**EXERCISE 1**
Convert the records between the line containing "This screenshot has width=1282, height=681." and the line containing "What do you see at coordinates (736, 488)", inclusive, into a numbered list, omitting any blank lines.

Clark said the 203,658-square-foot Town & Country Shopping Center, on 19.21 acres, is 50 percent occupied.
Town & Country sits at northeast University Boulevard and the expressway. It was built between 1953 and 1979, with McDonald’s added in 1984, property records show.
It is part of the Renew Arlington Community Redevelopment Area, which the city hopes to assist with rejuvenation. Town & Country is next to the Bethelite property that also is targeted for development. Both are at near the eastern base of the Mathews Bridge and about 3 miles from Downtown.
Clark said Town & Country is anchored by Advance Auto Parts, Dollar General, DaVita Kidney Care and Legacy Ministries Worship Center.
“The owner is working on repositioning the asset,” Clark said, with roofing, façade work, painting and repaving and restriping the parking lot.
“There are some midsize nationals that are interested in the center if we can identify an anchor,” Clark said, noting that his priority has been filling the 50,000-square-foot anchor space that can be divided into two spaces.

**EXERCISE 2**
Transcribe the passage on the shopping center word for word, from "It is part of" through "miles from Downtown.", inclusive.

Stored data:

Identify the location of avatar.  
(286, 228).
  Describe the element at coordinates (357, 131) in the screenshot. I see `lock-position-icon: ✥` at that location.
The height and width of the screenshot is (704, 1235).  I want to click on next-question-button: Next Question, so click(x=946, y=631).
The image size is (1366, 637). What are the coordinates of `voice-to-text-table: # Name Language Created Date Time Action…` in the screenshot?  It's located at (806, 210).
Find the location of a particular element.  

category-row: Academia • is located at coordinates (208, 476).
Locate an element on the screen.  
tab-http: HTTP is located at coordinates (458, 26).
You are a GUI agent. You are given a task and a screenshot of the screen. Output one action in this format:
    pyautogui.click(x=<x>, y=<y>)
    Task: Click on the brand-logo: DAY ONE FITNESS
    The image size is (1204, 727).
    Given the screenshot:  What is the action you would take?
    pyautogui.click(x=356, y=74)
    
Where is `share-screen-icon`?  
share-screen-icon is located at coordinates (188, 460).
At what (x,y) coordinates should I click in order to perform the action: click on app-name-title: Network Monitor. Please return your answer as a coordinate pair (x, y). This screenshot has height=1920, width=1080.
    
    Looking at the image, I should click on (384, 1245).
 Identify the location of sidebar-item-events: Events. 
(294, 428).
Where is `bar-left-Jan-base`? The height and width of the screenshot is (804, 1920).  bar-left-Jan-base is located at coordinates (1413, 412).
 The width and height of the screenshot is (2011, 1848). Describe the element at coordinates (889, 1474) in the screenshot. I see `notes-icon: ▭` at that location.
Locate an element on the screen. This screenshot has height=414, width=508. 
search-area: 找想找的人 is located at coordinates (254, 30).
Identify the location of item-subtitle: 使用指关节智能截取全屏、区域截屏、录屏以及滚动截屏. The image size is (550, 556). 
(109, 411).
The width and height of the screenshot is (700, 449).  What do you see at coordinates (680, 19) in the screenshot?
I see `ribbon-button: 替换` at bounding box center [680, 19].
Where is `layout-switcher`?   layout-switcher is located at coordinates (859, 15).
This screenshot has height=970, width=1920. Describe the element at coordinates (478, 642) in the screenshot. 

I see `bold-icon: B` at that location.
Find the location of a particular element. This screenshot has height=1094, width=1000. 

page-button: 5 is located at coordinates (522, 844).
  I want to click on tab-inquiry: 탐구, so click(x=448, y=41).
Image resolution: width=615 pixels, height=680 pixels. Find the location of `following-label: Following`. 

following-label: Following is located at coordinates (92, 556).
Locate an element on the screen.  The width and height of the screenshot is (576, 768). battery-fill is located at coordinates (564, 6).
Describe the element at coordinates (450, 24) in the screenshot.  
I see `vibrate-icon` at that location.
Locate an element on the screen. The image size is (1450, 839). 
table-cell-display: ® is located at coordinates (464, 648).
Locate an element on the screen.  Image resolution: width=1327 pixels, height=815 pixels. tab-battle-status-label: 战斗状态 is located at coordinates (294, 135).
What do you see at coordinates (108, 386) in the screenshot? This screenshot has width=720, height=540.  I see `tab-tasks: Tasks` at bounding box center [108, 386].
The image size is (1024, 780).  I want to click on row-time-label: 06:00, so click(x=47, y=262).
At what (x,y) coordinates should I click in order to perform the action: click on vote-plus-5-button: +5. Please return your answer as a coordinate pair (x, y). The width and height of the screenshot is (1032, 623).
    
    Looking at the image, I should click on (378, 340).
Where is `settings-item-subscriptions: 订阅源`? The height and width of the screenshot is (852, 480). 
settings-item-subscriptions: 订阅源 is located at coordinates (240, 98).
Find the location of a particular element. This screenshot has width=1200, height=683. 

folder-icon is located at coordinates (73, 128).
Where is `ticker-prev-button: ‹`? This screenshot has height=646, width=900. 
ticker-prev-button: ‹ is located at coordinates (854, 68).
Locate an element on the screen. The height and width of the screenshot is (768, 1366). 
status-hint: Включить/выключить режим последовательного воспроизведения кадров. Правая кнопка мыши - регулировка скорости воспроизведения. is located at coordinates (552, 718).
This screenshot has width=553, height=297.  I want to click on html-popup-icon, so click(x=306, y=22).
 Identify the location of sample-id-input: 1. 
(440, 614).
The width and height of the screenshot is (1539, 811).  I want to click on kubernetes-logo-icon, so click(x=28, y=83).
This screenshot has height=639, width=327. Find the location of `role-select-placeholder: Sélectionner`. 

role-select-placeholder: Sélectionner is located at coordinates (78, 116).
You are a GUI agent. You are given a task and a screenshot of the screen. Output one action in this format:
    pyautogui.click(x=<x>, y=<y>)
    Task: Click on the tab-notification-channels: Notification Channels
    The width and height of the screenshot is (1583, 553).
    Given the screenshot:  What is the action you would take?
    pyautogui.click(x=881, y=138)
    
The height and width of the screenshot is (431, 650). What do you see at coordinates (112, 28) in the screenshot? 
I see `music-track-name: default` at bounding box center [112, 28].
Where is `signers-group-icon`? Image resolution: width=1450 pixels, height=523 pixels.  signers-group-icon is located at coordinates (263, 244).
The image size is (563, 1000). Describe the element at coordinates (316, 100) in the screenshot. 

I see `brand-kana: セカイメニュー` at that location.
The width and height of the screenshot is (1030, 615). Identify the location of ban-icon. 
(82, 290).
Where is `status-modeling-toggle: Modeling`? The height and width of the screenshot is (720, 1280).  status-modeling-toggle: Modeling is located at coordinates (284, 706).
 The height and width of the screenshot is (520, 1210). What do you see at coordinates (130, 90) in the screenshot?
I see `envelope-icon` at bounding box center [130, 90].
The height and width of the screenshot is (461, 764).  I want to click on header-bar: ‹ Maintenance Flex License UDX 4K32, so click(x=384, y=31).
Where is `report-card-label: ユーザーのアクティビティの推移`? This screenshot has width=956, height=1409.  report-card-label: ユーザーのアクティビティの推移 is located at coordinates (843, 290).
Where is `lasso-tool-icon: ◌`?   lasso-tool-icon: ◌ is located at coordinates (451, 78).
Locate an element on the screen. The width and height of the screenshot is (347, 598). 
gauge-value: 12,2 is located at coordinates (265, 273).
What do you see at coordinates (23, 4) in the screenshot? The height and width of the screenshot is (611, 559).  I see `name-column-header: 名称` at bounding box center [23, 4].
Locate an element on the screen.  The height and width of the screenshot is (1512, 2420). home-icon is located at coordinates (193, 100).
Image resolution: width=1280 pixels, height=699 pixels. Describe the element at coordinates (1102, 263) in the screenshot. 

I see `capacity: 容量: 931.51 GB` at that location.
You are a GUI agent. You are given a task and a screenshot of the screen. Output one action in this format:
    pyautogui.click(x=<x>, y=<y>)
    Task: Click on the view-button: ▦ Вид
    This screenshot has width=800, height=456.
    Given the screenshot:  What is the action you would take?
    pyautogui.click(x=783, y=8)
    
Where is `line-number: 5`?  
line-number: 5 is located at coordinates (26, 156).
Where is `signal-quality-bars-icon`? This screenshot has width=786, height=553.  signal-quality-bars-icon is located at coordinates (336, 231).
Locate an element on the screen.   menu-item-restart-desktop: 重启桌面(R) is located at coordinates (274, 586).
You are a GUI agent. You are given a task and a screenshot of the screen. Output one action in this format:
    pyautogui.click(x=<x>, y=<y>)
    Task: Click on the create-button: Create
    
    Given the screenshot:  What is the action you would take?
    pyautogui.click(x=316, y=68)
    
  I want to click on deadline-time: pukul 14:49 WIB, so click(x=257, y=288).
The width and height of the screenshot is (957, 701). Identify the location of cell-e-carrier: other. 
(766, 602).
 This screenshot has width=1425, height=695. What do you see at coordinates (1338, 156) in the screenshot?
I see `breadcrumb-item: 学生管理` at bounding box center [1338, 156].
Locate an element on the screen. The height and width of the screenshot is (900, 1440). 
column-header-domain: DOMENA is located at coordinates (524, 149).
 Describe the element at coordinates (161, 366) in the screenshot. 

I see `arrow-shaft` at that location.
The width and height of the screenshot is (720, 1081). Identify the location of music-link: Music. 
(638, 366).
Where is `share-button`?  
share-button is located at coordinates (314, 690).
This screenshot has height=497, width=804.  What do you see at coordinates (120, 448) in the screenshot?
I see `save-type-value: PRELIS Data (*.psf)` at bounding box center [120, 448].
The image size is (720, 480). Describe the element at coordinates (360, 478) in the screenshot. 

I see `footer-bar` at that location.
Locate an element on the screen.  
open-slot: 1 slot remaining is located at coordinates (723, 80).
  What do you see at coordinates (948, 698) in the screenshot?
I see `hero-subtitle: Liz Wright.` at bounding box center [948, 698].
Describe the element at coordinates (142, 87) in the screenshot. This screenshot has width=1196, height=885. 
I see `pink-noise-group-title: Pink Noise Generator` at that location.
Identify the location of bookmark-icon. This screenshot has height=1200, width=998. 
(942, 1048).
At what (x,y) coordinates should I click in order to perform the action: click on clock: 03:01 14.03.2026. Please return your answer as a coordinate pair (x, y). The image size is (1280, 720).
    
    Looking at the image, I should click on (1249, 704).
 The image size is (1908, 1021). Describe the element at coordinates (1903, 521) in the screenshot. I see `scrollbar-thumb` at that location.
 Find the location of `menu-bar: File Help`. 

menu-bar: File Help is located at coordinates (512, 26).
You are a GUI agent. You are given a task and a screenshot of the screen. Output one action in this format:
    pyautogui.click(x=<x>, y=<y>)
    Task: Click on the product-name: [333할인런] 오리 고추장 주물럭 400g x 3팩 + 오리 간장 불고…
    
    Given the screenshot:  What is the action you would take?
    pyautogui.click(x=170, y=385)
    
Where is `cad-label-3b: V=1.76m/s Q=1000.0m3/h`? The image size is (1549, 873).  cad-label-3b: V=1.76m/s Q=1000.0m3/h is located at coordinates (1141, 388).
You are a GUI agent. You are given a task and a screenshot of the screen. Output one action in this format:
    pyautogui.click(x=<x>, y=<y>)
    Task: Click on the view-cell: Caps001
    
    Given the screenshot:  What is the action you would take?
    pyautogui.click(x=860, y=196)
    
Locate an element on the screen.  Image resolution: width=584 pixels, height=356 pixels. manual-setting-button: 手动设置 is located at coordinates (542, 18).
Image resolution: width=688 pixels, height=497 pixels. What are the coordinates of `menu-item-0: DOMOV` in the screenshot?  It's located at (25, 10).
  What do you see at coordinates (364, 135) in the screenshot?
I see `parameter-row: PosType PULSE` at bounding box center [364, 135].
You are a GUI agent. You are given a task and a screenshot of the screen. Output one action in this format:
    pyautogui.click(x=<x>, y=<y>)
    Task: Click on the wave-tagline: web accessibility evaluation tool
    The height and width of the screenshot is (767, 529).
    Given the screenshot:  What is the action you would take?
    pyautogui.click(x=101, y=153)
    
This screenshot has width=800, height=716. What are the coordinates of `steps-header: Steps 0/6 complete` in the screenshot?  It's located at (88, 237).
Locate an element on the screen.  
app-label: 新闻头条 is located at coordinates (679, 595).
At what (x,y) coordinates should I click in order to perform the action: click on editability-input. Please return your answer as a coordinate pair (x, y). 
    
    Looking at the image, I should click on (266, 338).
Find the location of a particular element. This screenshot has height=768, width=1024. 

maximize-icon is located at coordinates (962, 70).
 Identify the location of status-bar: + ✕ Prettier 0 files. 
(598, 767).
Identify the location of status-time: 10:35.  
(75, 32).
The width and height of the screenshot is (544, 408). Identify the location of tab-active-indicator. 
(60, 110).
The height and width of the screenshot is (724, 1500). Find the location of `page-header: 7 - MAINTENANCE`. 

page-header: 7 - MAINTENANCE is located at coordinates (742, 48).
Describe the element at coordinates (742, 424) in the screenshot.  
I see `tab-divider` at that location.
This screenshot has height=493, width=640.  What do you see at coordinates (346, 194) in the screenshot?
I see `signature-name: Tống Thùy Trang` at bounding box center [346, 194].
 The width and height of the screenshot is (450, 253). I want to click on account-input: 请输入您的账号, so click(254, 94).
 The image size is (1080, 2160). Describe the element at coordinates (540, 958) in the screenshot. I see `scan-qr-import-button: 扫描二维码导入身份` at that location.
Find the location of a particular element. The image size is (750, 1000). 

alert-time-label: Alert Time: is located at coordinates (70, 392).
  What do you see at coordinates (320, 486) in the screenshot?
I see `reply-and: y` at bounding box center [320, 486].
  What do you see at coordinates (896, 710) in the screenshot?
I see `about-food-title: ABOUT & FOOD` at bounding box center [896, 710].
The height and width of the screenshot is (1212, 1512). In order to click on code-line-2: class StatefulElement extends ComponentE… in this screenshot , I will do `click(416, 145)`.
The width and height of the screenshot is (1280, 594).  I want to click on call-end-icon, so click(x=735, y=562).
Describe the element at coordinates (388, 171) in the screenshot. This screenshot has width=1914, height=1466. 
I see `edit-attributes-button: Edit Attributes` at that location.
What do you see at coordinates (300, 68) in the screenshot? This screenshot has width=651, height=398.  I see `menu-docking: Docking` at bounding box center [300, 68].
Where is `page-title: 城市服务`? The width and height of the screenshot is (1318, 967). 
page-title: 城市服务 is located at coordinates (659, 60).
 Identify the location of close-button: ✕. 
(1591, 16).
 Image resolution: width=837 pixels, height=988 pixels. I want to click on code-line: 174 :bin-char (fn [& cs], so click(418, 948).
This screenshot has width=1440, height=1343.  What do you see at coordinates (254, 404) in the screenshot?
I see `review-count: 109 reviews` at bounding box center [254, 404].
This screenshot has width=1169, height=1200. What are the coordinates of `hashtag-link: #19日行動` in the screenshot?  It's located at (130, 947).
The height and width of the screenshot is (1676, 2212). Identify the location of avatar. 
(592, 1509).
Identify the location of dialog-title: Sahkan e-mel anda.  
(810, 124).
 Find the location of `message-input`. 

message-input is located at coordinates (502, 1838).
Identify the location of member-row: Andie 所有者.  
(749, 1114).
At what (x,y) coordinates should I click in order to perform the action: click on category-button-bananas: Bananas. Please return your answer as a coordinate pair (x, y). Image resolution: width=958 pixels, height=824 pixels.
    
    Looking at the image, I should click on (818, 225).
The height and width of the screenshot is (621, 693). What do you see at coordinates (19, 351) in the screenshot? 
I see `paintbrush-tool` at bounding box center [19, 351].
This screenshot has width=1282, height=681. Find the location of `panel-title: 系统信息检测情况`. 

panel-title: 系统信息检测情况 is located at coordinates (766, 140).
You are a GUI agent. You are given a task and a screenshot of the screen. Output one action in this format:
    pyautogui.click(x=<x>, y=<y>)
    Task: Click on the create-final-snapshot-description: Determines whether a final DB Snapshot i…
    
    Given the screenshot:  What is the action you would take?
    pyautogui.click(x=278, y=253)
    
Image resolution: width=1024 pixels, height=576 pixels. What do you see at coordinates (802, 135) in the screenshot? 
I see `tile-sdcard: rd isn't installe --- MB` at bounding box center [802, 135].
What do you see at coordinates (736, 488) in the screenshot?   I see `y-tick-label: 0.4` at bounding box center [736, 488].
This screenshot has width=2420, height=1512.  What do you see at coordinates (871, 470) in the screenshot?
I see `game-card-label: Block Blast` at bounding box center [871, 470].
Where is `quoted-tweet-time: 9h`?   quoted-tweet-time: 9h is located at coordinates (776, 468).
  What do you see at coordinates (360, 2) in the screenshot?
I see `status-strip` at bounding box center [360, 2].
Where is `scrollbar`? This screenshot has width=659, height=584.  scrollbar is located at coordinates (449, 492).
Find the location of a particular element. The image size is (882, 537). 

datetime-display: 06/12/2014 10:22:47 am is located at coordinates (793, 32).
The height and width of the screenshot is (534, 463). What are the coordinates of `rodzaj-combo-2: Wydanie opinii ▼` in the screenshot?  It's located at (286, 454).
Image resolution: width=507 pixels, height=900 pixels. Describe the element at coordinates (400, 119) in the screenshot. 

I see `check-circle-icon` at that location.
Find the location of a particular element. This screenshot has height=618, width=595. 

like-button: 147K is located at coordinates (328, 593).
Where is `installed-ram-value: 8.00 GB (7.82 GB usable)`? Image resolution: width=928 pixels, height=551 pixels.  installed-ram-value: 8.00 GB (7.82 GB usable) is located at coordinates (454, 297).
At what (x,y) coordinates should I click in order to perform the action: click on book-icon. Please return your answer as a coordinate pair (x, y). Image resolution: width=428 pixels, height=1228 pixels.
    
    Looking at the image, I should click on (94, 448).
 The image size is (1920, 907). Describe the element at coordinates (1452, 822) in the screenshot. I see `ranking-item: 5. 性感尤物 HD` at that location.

**WRITTEN SOLUTION 1**
1. This screenshot has width=1282, height=681. Find the location of `panel-title: 系统信息检测情况`. 
2. panel-title: 系统信息检测情况 is located at coordinates (766, 140).
3. You are a GUI agent. You are given a task and a screenshot of the screen. Output one action in this format:
4.     pyautogui.click(x=<x>, y=<y>)
5.     Task: Click on the create-final-snapshot-description: Determines whether a final DB Snapshot i…
6.     Given the screenshot:  What is the action you would take?
7.     pyautogui.click(x=278, y=253)
8. Image resolution: width=1024 pixels, height=576 pixels. What do you see at coordinates (802, 135) in the screenshot? 
9. I see `tile-sdcard: rd isn't installe --- MB` at bounding box center [802, 135].
10. What do you see at coordinates (736, 488) in the screenshot?   I see `y-tick-label: 0.4` at bounding box center [736, 488].

**WRITTEN SOLUTION 2**
It is part of the Renew Arlington Community Redevelopment Area, which the city hopes to assist with rejuvenation. Town & Country is next to the Bethelite property that also is targeted for development. Both are at near the eastern base of the Mathews Bridge and about 3 miles from Downtown.